I know this isn't directly a TiVo problem but it seriously affects my TiVo viewing experience, so I was wondering if anyone knew if have Sky made any software changes to digiboxes in the last week or so? 

I ask because my Sky box has crashed half way through programmes for the first time in over a year and a half, twice tonight. I only bring this up because I've seen a similar question asked in another forum earlier on this afternoon too...

The first crash lost me Deal Or No Deal about 5 minutes into the recording. No "big deal" though as E4 also showed it and I caught that. 

It happened again just now during My Name is Earl.
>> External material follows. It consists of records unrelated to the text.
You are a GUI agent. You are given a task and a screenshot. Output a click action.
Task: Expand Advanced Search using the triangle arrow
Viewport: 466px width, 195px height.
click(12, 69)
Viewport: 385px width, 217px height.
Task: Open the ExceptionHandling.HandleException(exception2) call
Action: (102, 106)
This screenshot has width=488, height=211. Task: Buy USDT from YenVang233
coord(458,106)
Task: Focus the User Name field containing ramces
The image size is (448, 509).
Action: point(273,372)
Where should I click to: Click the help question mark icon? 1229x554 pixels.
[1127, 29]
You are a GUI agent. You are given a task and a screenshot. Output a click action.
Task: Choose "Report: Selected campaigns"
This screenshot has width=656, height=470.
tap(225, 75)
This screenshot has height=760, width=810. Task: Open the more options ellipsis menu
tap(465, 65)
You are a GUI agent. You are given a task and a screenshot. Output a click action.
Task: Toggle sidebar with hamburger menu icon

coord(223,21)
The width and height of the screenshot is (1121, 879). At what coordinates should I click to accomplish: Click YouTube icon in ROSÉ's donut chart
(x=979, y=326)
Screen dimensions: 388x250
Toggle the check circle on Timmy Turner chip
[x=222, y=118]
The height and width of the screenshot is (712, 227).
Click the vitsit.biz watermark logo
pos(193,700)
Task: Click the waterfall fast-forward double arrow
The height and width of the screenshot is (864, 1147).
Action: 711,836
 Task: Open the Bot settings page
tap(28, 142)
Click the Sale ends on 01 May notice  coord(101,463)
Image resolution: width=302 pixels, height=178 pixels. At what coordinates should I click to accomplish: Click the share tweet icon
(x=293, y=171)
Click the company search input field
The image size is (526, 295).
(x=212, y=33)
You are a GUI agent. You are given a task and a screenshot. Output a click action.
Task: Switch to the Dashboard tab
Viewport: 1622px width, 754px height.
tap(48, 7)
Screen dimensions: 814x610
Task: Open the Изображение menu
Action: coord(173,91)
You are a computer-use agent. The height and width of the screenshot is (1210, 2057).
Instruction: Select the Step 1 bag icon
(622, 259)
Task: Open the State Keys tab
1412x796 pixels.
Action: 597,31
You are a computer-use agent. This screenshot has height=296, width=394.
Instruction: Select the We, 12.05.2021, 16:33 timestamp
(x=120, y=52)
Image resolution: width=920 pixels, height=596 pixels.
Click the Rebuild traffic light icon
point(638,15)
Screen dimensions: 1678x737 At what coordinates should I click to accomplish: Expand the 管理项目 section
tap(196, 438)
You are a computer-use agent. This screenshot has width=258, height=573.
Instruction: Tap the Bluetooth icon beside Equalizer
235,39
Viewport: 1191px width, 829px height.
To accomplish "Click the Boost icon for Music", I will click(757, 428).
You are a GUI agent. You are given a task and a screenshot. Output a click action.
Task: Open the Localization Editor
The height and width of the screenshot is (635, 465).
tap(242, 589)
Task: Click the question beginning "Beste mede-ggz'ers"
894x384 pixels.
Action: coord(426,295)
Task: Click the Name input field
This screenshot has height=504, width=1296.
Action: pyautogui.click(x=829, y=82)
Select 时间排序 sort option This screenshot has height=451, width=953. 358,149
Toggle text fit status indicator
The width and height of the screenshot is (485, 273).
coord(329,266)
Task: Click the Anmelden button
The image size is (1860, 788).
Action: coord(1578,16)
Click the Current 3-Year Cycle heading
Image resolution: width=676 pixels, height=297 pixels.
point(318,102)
I'm not so fortunate in this one as I've lost the rest programme about 8 minutes in as I wasn't paying that much attention to the little LED on my Sky box opting to allow TiVo to do it's usual thing...

As this has happened before, I'm now dreading 2-3 months of multiple lost programmes, with Sky denying there's a problem before the next software upgrade magically solving the issue...

It's an early Pace 1.3.27 receiver, Current OS=1.2S4FE, EPG version=3.4.4b


----------



## steveroe (Oct 29, 2002)

aerialplug said:


> It happened again just now during My Name is Earl. I'm not so fortunate in this one as I've lost the rest programme about 8 minutes in as I wasn't paying that much attention to the little LED on my Sky box opting to allow TiVo to do it's usual thing...


Mine has just done the exact same thing, crashed just as Joy threw something at Earl. I just happened to notice that the power light was red.

Surely not a coincidence...


----------



## 6022tivo (Oct 29, 2002)

I did read a day or two about a chaps amstrad (I think) going into standby. He called Sky and was told a recent update is causing this.. It was a thread on UK TiVo forum,

http://www.tivocommunity.com/tivo-vb/showthread.php?t=301154


----------



## aerialplug (Oct 20, 2000)

6022tivo said:


> I did read a day or two about a chaps amstrad (I think) going into standby. He called Sky and was told a recent update is causing this.. It was a thread on UK TiVo forum,
> 
> http://www.tivocommunity.com/tivo-vb/showthread.php?t=301154


Ah, that's where I read it!

It's not exactly good isn't it, whenever a new software release is brought out that the recievers suddenly become more unstable..? Surely a software release is supposed to fix problems, not create them...


----------



## OzSat (Feb 15, 2001)

Not had any reset problems with my Pace.


----------



## iankb (Oct 9, 2000)

I find that whenever Sky perform an update, my digibox becomes unstable until I next power-cycle it. After that, it's just back to the occasional lockup.


----------



## randap (Jan 21, 2003)

My Panasonic seems OK, but my Sky+ box obviously rebooted and stayed in standby mode.


----------



## wonderboy (May 27, 2003)

My panasonic also switched itself off in "my name is Earl" at the exact same moment. I ordered a new didgiboxearlier in the week because I thought mine was broken, but I'd say this is a more serious problem....


----------



## TonyStoke (May 31, 2006)

My Pace digibox has been turning to standby every night this week.

I've just spoken to sky, who have advised me to do a firced software update on the digibox. 

Hope it sorts the problem out, as I'm going to be away for a week soon, and don't want to come home to an empty TiVo!!


----------



## tray (Jul 11, 2005)

Mine too I didn't get a whole load of stuff including My Name is Earl - and I was away - I'm looking at the code 20016 option - (whatever that is) thread is to force the digibox back on.


----------